In general these are static maps which have been computed ahead of
time. For simplicity of use/deployment we are leaning toward these
being static client side visualizations, and maybe implement in more
bokeh server type of apps after we get the basics covered.

However they come in collections (Map Sets) and the user should to be
able to select what maps to display in the center, left, and right
panels. In a horizontal layout from 1 to 3 maps will be allowed. This
map-selection idea might in itself necessitate the use of bokeh server
app, so as not bog down the client with too much data at load time.

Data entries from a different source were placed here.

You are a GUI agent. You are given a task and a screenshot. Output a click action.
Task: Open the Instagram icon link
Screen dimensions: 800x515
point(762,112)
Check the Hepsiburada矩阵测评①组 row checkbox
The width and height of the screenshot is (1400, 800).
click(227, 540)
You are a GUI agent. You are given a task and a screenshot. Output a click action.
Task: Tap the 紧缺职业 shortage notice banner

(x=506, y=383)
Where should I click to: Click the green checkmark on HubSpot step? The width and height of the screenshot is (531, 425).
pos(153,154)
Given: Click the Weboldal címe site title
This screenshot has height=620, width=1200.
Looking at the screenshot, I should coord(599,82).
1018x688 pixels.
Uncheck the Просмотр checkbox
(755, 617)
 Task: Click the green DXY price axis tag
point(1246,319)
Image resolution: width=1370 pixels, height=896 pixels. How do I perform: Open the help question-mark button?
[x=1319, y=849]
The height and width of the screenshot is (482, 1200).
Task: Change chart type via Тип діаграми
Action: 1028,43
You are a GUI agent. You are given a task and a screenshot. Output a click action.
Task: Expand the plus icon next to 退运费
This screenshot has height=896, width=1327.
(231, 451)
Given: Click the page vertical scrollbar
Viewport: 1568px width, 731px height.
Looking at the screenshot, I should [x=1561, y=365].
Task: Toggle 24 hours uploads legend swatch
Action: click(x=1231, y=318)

Also for a radial or hive-plot layout, there could be more than 3
maps. But we are not going to attempt anything except the horizontal
layout at first!

There is also a progressive enhancement effect that is going on. In
the screenshot, you are only seeing the features for which there are
correspondences (red text) plus whatever else could be labelled in the
available space (black text). If you zoom in on an individual map, it
allocates more space for labels, and more labels appear. I thought of
trying to use your DataShaders library for this aspect. But could not
quite grasp how that would work or even if it is a good fit compared
with the current fill-up-the-vertical-space-with-labels algorithm. I
am thinking DataShader is more suitable for Raster image types of
problems.

Thanks in advance for any other suggestions you can think of!

···

On Tue, Dec 13, 2016 at 3:25 PM, Bryan Van de Ven <[email protected]> wrote:

I can't see any straightforward way that datashader would be useful for
this problem. Drawing lines between items in different coordinate systems
seems like it's always going to be difficult in anything based on Bokeh or
Matplotlib, as well. If you were ok with a somewhat different approach
compared to the existing tool, you could use HoloViews (see holoviews.org),
which in its upcoming 1.7 release makes it simpler to provide custom sorts
of interactivity that could let you e.g. click on an item in one coordinate
system and have corresponding items in other plots be highlighted. Pure
Bokeh could also do that without too much effort. But something like
NetworkX might be more suited to this task, because it handles connections
between items more directly than a plotting program would.

···

On Tue, Dec 13, 2016 at 4:50 PM, Alex Rice <[email protected]> wrote:

On Tue, Dec 13, 2016 at 3:25 PM, Bryan Van de Ven <[email protected]> > wrote:

There is also a progressive enhancement effect that is going on. In
the screenshot, you are only seeing the features for which there are
correspondences (red text) plus whatever else could be labelled in the
available space (black text). If you zoom in on an individual map, it
allocates more space for labels, and more labels appear. I thought of
trying to use your DataShaders library for this aspect. But could not
quite grasp how that would work or even if it is a good fit compared
with the current fill-up-the-vertical-space-with-labels algorithm. I
am thinking DataShader is more suitable for Raster image types of
problems.

Thanks for the tips, James. Those look like useful libraries.

···

On Tue, Dec 13, 2016 at 4:36 PM, James Bednar <[email protected]> wrote:

I can't see any straightforward way that datashader would be useful for this
problem. Drawing lines between items in different coordinate systems seems
like it's always going to be difficult in anything based on Bokeh or
Matplotlib, as well. If you were ok with a somewhat different approach
compared to the existing tool, you could use HoloViews (see holoviews.org),
which in its upcoming 1.7 release makes it simpler to provide custom sorts
of interactivity that could let you e.g. click on an item in one coordinate
system and have corresponding items in other plots be highlighted. Pure
Bokeh could also do that without too much effort. But something like
NetworkX might be more suited to this task, because it handles connections
between items more directly than a plotting program would.